De modo que, si deseas una versión más completa de lo acontecido durante ese tiempo, tal vez harías bien en leer el panfleto que mi hijo me trajo hace poco. Está escrito por un pastor bautista llamado George Dovaston y lleva por título Hechos y documentos relacionados con la Gran Rebelión de los esclavos de Jamaica (1832).
Aunque yo no fui testigo de nada de lo que aparece en las páginas que escribió este pastor, y lo que vieron mis ojos no figura en su relato, me asegura mi hijo que se trata de un informe fidedigno. Prueba a leerlo si lo deseas. No leas, empero, el panfleto que escribió el hacendado John Hoskin, pues ese hombre es un necio que solo echa la culpa de lo ocurrido a los hijos de Ham y a los hombres de Dios. Ninguno de mis lectores debe mirar los sucesos de esa época a través de su visión. Me conozco el percal, y sé que los ojos de este hombre estaban cerrados a todo excepto a su propio interés. Conflicto y cambio. Una visión desde la mansión de los esclavos, la esclavitud y el Imperio Británico: ese es el panfleto del que debes huir como de la peste. Y si lo leyeses y te hallases a ti mismo asintiendo a las bravatas de ese hombre, entonces vete y que te zurzan, pues no querría yo seguir teniéndote como lector.

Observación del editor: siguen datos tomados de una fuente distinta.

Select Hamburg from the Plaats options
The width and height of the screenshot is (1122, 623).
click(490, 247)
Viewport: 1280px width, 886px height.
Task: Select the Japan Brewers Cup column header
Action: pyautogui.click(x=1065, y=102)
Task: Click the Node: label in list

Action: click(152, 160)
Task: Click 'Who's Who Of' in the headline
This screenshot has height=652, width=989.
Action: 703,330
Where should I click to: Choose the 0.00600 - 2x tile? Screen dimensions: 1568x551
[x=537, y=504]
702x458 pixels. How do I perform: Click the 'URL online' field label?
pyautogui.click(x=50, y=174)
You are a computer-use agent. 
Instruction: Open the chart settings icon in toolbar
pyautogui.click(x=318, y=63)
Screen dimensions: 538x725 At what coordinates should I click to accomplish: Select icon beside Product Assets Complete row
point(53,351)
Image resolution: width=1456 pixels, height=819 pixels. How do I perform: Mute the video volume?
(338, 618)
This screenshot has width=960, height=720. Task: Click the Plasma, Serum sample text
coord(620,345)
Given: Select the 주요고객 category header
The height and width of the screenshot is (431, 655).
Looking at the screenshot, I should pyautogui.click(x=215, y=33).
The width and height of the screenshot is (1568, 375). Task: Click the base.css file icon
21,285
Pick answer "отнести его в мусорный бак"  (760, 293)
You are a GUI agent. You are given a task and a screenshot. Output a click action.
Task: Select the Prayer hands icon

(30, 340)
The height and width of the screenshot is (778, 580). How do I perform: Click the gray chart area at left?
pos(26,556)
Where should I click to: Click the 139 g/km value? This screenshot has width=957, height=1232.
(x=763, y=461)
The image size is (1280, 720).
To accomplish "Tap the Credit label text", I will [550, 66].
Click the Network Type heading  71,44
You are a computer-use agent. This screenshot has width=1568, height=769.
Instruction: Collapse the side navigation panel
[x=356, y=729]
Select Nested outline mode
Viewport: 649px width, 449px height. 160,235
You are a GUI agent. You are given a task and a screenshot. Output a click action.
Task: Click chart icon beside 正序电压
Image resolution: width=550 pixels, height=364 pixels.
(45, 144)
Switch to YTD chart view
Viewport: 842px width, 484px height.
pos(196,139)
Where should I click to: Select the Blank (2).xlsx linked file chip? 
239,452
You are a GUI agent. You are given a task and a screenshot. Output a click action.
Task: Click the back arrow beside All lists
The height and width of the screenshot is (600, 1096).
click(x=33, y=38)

Lo que sí sé es que cuando aquellos incendios brillaban como faros en plantaciones y promontorios; cuando marchaban los regimientos y se formaban las milicias; cuando los esclavos juraban sobre la Sagrada Biblia que lucharían contra los blancos con machetes, palos y pistolas; cuando las balas refulgían como luciérnagas mortales, y los pies descalzos de los negros corrían ágiles por prados, bosques y campos, en Concordia el ruido más fuerte que podía oír tu narradora era el que hacía la señorita Hannah al roer el hueso de jamón que se había dejado el ama en el plato.